Note: regarding your added comment, the pythagorean relation applies to the distances of the ships from the origin, not the velocities. To get the velocity relation, you have to take the derivative as I did above.
2007-04-30 19:42:02 · answer #1 · answered by gp4rts 7 · 0⤊ 0⤋
You have an isosceles right triangle. Ships A and B are at opposite ends of the hypotenuse.
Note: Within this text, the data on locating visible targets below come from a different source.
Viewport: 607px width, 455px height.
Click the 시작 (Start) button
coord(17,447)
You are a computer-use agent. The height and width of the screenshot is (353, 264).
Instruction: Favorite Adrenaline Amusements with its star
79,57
Ship B is sailing toward the right angle and ship A is sailing away from it.
Let
h = distance between ships A and B
x = distance of ship A from right angle
x = distance of ship B from right angle (they will be the same)
Given
dA/dt = 12 km/h
dB/dt = -16 km/h (since distance is decreasing)
h² = x² + x² = 2x²
h = x√2
Differentiate implicitly.
h² = x² + x²
2h(dh/dt) = 2x(dA/dt) + 2x(dB/dt)
h(dh/dt) = x(dA/dt) + x(dB/dt)
(x√2)(dh/dt) = x(12) + x(-16) = -4x
√2(dh/dt) = -4
dh/dt = -4/√2 = -2√2 km/hour
2007-04-30 19:47:55 · answer #2 · answered by Northstar 7 · 0⤊ 1⤋
Does it give you info on how far apart they are?
dB/dt = - 16 because it is approaching the other ship.
dA/dt = +12
2007-04-30 19:23:41 · answer #3 · answered by Anonymous · 0⤊ 0⤋